> _任务列表_
(A) Plus One 题解原文的两段代码中，对 digits 调用过哪些成员函数？请列出全部名称，重复者只列一次。
(B) 请照原样抄录 Plus One 题解原文中从“You may assume”到“the integer 4321.”之间的文字，首尾两处均包括在内。

> _原文摘录_
□ □ □

[LeetCode] 66. Plus One
Given a non-empty array of digits representing a non-negative integer, plus one to the integer.
The digits are stored such that the most significant digit is at the head of the list, and each element in the array contain a single digit.
You may assume the integer does not contain any leading zero, except the number 0 itself.
Example 1:
Input: [1,2,3]
Output: [1,2,4]
Explanation: The array represents the integer 123.
Example 2:
Input: [4,3,2,1]
Output: [4,3,2,2]
Explanation: The array represents the integer 4321.
把一个vector存储的digits
当成int来做加法,只+1
和[LeetCode] 2. Add Two Numbers有点像,然后我写出了一样(丑)的代码
从digits
的末尾开始遍历,末尾+1,记下进位carry
,如果没进位就直接返回digits
,否则就继续看下一位,把进位传递下去
vector<int> plusOne(vector<int>& digits) {
++digits[digits.size()-1];
int carry = digits[digits.size()-1] / 10;
digits[digits.size()-1] %= 10;
if (carry == 0)
{
return digits;
}
for(int i = digits.size()-2; i >= 0; i--)
{
digits[i] += carry;
carry = digits[i] / 10;
digits[i] %= 10;
}
if (carry != 0)
{
digits.insert(digits.begin(), 1);
}
return digits;
}
再看看LeetCode上其他代码,很简洁,但不是我现在能想出来的代码
由于是+1,digits[i]
进位完后肯定是0,carry
为1,所以循环里直接digits[i]++
vector<int> plusOne(vector<int> &digits) {
for(int i = digits.size() - 1; i >= 0; i --){
digits[i] ++;
if(digits[i] < 10)
break;
digits[i] = 0;
}
if(digits[0] == 0){ // 99 + 1 = 100这种
digits[0] = 1;
digits.push_back(0);
}
return digits;
}

□ □ □

目标查找数据

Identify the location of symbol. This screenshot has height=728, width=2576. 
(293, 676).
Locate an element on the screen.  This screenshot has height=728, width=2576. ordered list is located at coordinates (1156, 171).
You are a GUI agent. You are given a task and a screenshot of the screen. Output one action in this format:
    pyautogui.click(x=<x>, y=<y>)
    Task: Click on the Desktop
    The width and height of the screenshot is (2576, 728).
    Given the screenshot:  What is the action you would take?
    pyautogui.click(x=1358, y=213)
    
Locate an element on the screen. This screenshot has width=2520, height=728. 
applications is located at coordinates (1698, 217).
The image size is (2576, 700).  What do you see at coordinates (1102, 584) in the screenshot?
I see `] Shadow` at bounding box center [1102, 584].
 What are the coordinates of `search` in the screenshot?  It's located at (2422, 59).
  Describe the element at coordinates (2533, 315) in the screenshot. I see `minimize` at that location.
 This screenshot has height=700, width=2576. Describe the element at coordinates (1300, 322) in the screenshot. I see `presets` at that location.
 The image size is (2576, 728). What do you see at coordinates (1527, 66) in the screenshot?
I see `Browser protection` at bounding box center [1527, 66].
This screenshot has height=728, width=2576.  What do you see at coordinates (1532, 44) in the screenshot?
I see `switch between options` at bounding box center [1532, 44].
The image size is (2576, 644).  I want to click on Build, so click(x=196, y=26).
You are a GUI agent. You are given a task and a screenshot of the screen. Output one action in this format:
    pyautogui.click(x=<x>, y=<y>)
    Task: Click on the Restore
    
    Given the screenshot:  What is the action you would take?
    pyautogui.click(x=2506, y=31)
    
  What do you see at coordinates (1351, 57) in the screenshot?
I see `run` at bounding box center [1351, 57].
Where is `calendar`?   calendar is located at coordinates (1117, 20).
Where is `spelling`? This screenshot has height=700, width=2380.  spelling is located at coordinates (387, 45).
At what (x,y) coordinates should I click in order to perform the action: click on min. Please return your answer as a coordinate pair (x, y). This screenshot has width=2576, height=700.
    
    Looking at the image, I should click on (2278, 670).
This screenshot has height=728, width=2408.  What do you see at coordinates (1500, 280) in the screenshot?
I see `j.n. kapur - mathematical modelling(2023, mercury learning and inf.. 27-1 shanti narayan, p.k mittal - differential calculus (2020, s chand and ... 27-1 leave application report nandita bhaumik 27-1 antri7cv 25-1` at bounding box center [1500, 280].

□ □ □

> _各题答案_
(A) size、insert、begin、push_back

(B)
You may assume the integer does not contain any leading zero, except the number 0 itself.
Example 1:
Input: [1,2,3]
Output: [1,2,4]
Explanation: The array represents the integer 123.
Example 2:
Input: [4,3,2,1]
Output: [4,3,2,2]
Explanation: The array represents the integer 4321.